---- GIVEN RECORDS
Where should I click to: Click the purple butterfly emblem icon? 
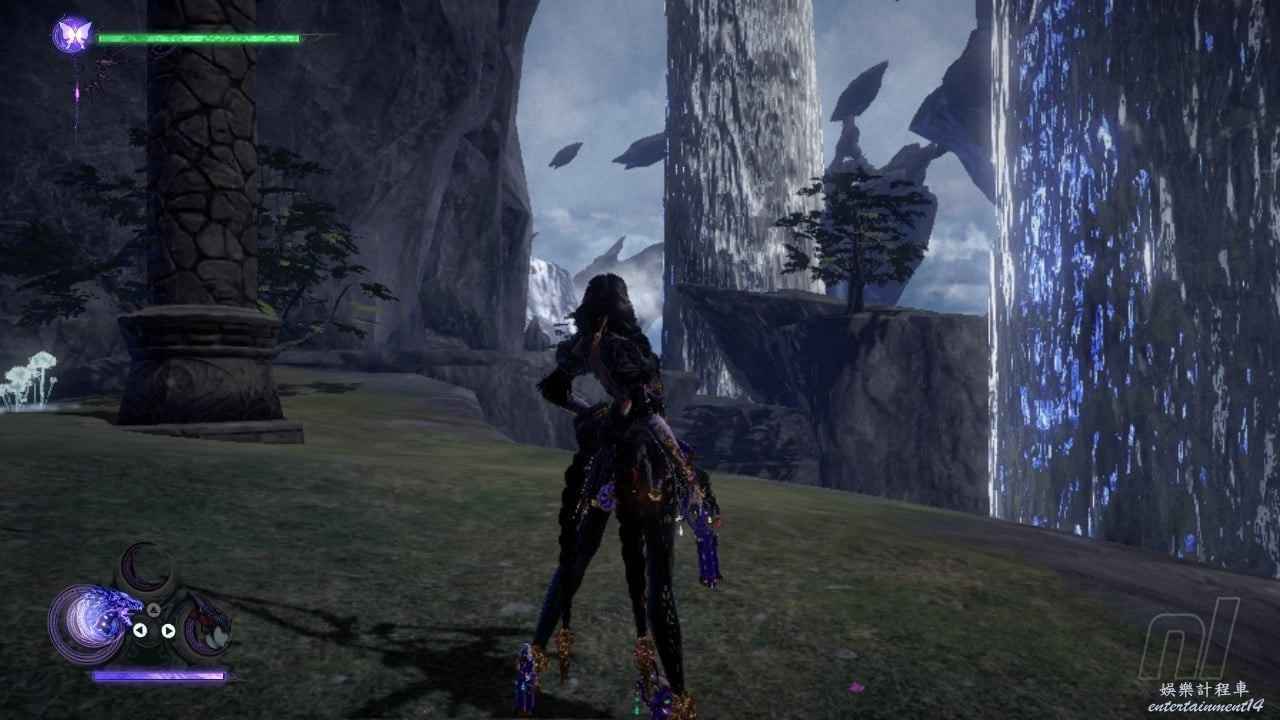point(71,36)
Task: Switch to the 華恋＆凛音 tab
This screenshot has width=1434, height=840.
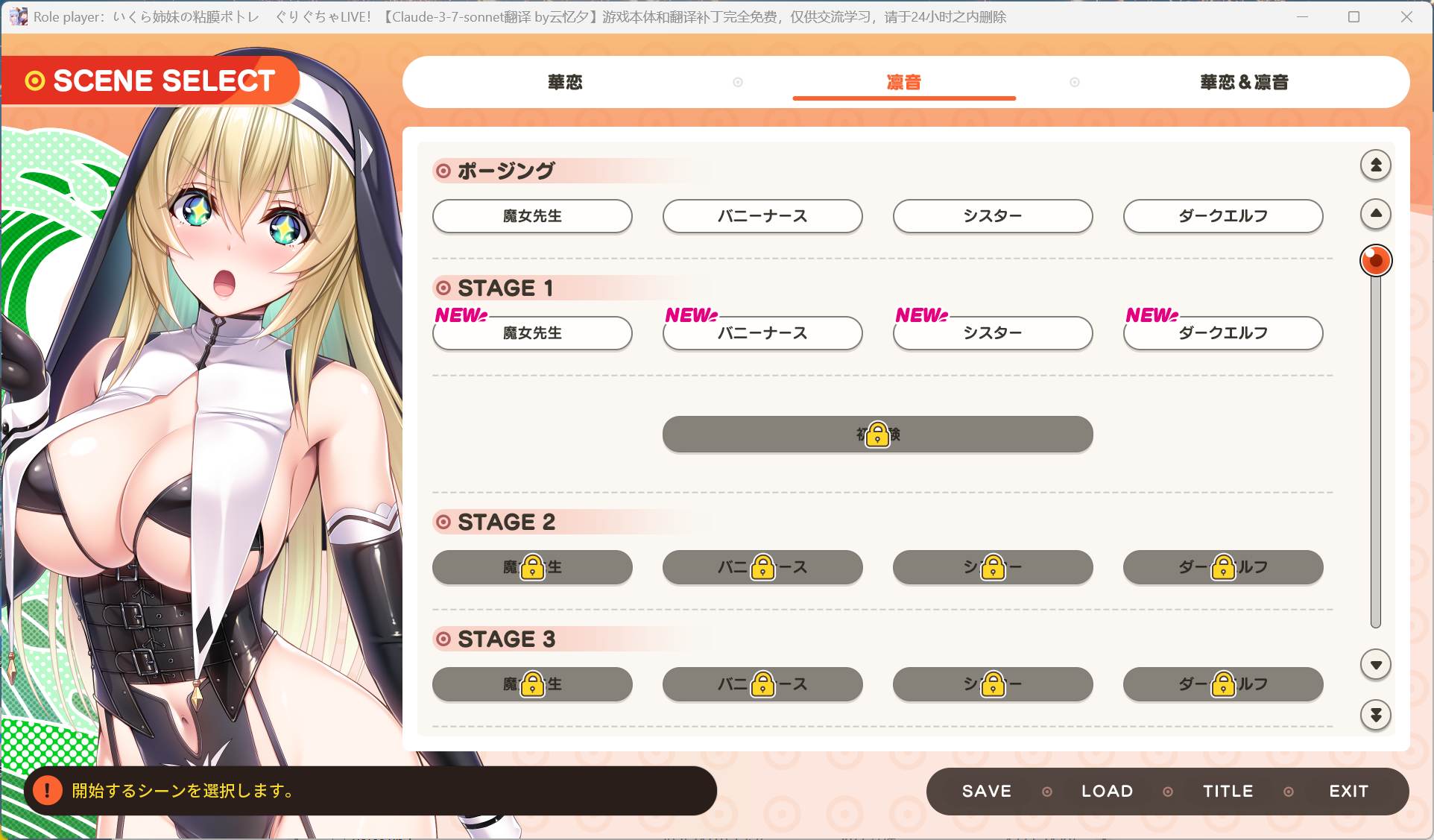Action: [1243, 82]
--------
---- GIVEN RECORDS
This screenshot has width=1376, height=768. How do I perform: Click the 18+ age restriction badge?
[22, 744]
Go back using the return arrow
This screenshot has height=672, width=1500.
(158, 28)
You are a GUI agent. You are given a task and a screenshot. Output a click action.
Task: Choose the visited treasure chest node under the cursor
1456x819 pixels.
--------
Copy out every line of the records from the one containing "Where should I" down to the one containing "Action: [1243, 82]", omitting the pictures.

Where should I click to: Click the purple butterfly emblem icon? 
point(71,36)
Task: Switch to the 華恋＆凛音 tab
This screenshot has width=1434, height=840.
Action: [1243, 82]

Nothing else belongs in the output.